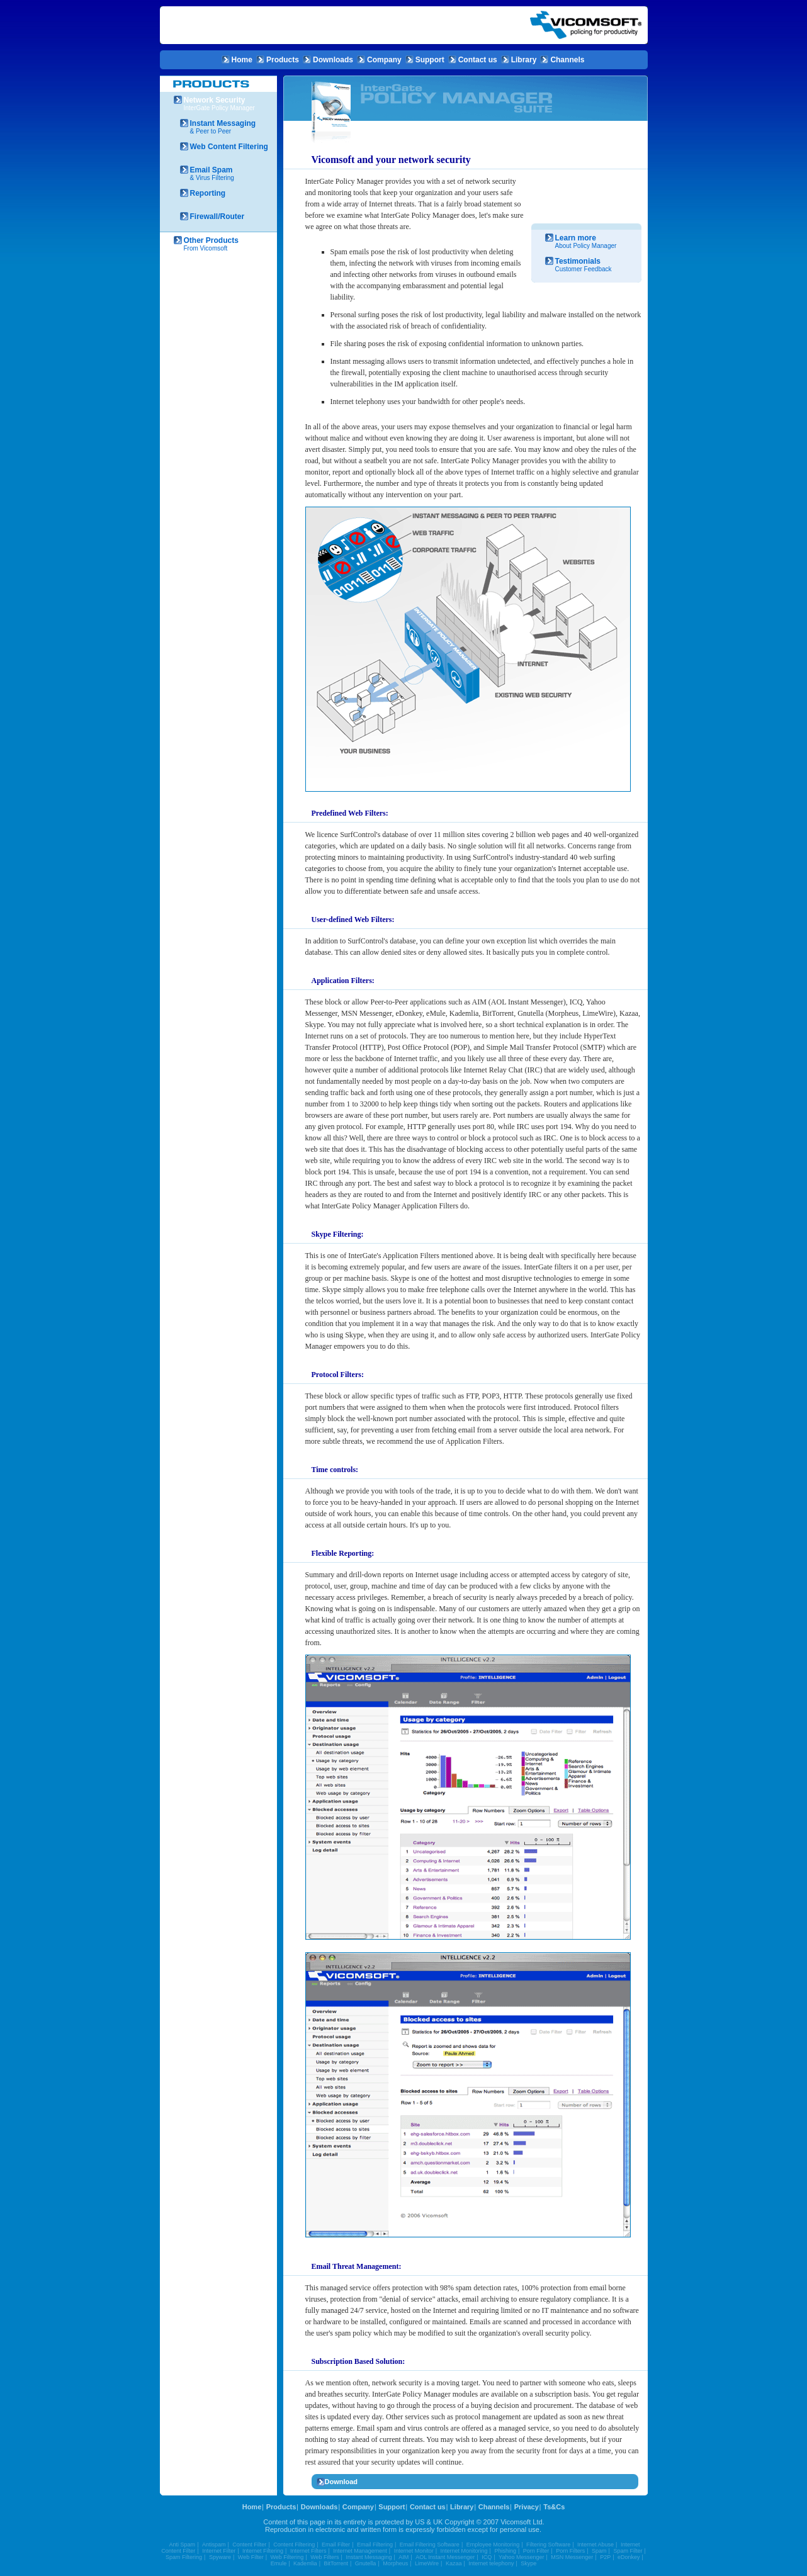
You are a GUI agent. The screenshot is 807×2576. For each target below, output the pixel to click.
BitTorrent (336, 2563)
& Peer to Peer (226, 127)
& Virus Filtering (226, 173)
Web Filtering (287, 2557)
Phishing (505, 2551)
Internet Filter (218, 2551)
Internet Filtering (262, 2551)
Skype (528, 2563)
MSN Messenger (572, 2557)
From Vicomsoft (223, 244)
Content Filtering (294, 2544)
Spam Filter (627, 2551)
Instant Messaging (369, 2557)
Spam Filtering (184, 2557)
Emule (279, 2563)
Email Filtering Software (430, 2544)
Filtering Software (548, 2544)
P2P (605, 2557)
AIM (403, 2557)
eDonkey (629, 2557)
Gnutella (365, 2563)
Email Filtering (375, 2544)
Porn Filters (570, 2551)
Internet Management (360, 2551)
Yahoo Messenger (521, 2557)
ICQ (487, 2557)
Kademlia (305, 2563)
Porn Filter (536, 2551)
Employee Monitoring (493, 2544)
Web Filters (324, 2557)
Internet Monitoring (464, 2551)
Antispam (214, 2544)
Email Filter (336, 2544)
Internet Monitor (414, 2551)
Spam (599, 2551)
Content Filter (249, 2544)
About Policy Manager (591, 241)
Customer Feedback (591, 265)
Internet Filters (308, 2551)
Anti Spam (182, 2544)
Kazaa (454, 2563)
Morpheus (395, 2563)
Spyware (220, 2557)
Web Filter (251, 2557)
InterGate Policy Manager (223, 103)
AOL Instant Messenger (445, 2557)
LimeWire (427, 2563)
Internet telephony (491, 2563)
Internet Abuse (595, 2544)
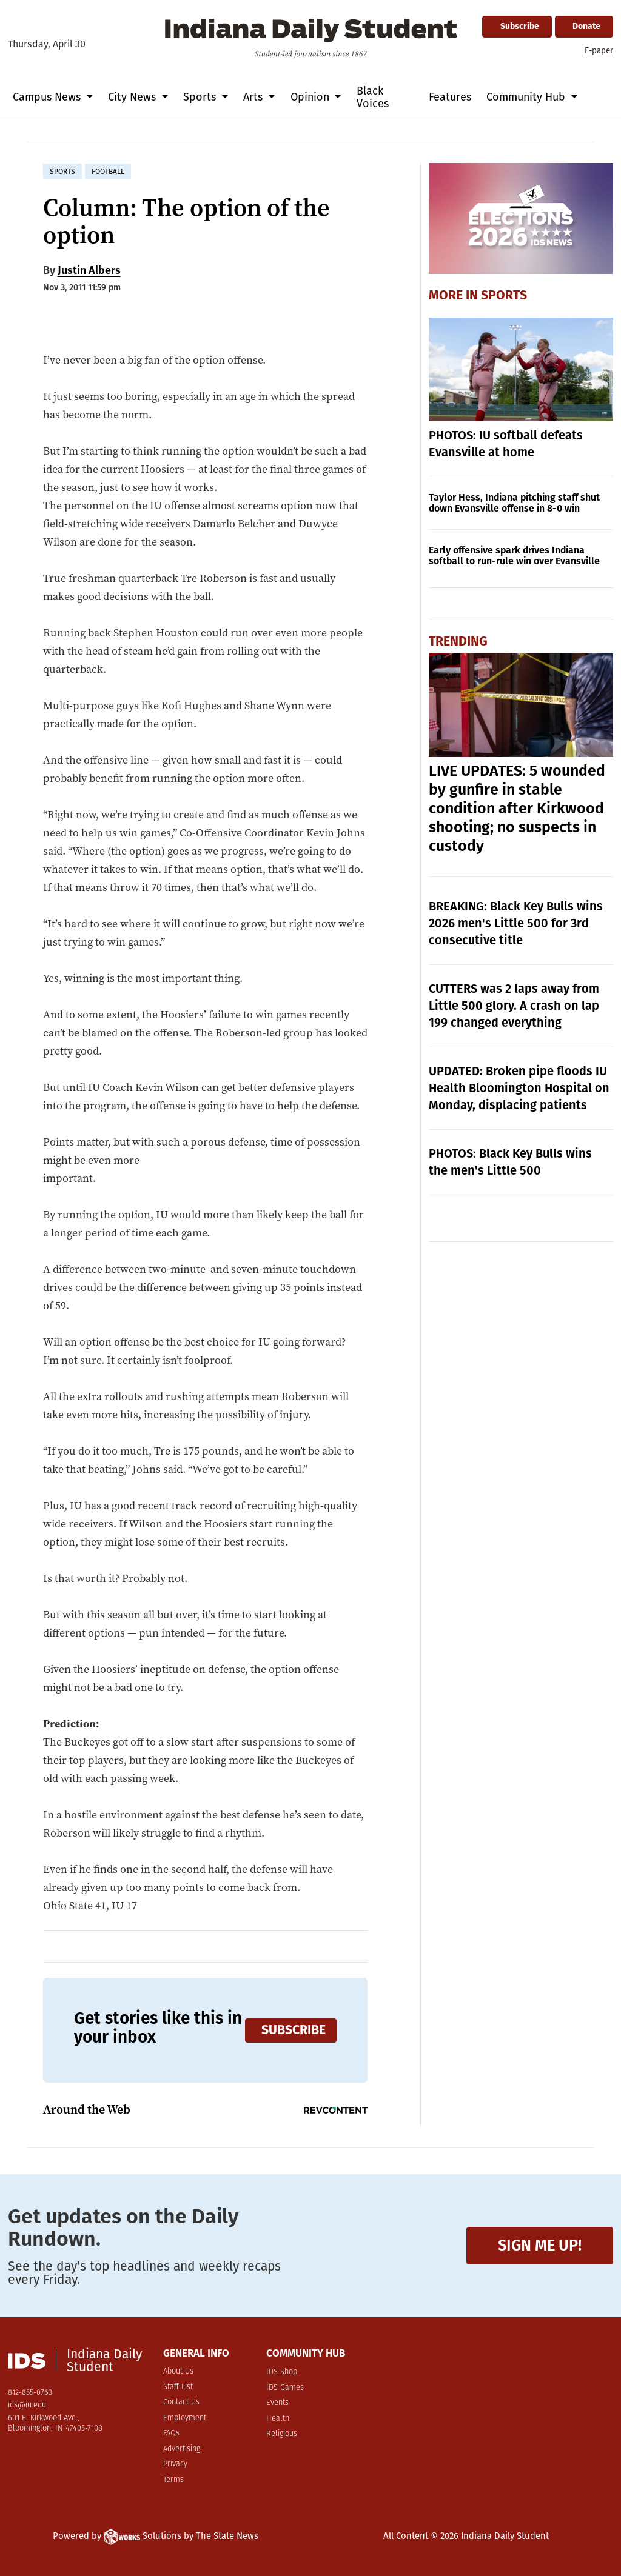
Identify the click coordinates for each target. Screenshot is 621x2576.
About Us (178, 2371)
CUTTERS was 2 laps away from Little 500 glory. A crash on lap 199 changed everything (514, 1005)
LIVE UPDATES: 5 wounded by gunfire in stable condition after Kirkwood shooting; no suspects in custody (517, 808)
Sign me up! (540, 2245)
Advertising (181, 2449)
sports (62, 171)
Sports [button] (201, 97)
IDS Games (285, 2388)
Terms (173, 2480)
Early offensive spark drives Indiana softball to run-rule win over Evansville (514, 555)
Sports (504, 295)
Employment (184, 2418)
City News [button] (133, 97)
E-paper (599, 50)
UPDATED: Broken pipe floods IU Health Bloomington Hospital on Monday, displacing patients (519, 1088)
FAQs (171, 2433)
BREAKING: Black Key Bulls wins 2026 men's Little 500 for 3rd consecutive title (516, 923)
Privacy (175, 2464)
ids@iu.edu (27, 2405)
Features (450, 97)
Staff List (178, 2387)
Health (277, 2419)
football (108, 171)
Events (277, 2403)
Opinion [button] (311, 97)
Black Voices (373, 97)
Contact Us (181, 2402)
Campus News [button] (48, 97)
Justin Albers (89, 270)
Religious (281, 2434)
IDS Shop (281, 2372)
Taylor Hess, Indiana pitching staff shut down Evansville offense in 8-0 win (514, 503)
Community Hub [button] (527, 97)
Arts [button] (254, 97)
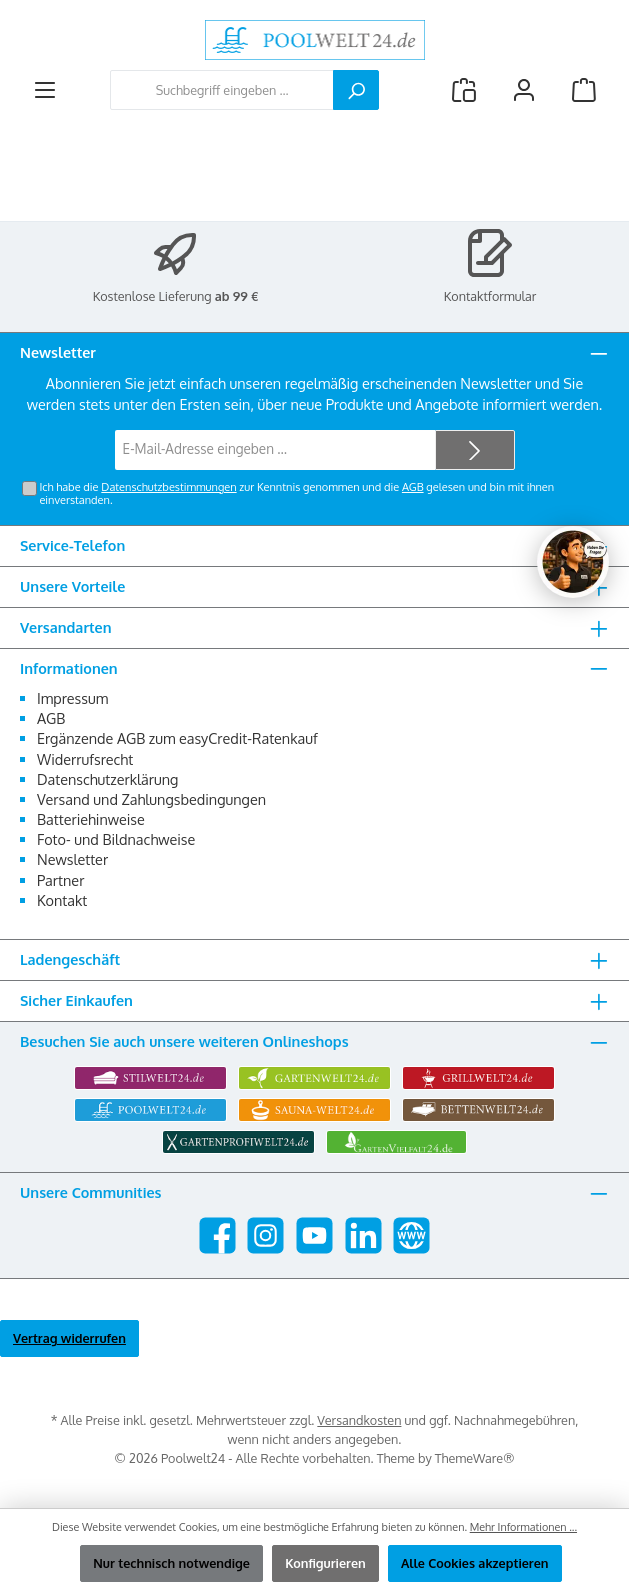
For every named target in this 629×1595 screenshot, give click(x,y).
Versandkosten (359, 1420)
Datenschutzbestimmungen (168, 487)
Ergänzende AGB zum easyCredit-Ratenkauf (177, 738)
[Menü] (45, 90)
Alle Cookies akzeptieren (475, 1563)
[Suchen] (356, 90)
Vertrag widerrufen (69, 1338)
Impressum (72, 698)
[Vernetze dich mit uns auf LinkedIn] (363, 1235)
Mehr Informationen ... (523, 1527)
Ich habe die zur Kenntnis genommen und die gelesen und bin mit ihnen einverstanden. (296, 493)
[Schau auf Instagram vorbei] (265, 1235)
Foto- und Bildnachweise (116, 839)
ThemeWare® (475, 1458)
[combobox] (222, 90)
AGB (413, 487)
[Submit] (475, 450)
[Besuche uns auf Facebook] (217, 1235)
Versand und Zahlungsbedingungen (151, 799)
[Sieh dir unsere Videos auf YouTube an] (314, 1235)
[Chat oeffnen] (573, 562)
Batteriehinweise (91, 819)
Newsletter (72, 859)
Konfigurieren (325, 1563)
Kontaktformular (490, 296)
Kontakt (62, 900)
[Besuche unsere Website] (411, 1235)
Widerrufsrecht (85, 759)
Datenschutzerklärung (107, 779)
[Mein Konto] (524, 90)
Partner (60, 880)
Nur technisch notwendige (171, 1563)
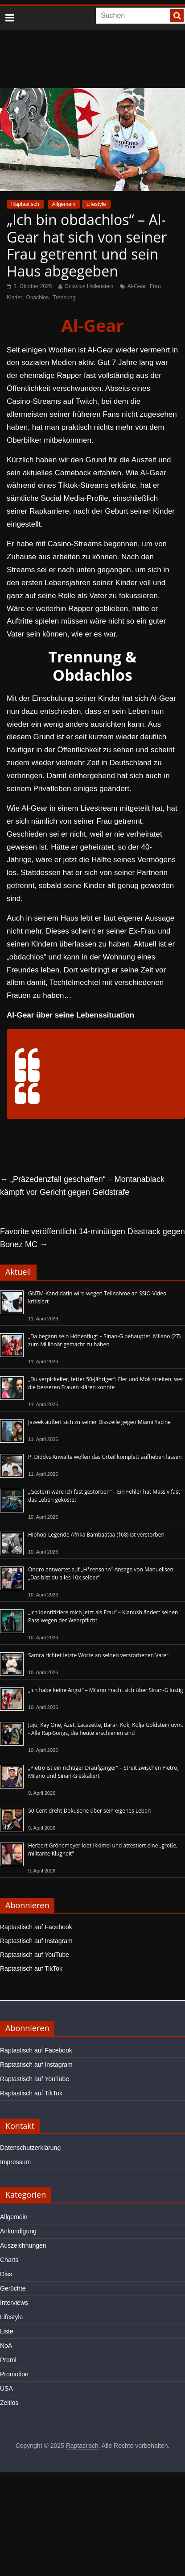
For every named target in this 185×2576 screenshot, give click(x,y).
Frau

#####

# [Exercise directions]
Whichever lines of the material hold the word "Health", find and copy them.

# [Completed task]
UPDATED: Broken pipe floods IU Health Bloomington Hospital on Monday, displacing patients (519, 1088)
Health (277, 2419)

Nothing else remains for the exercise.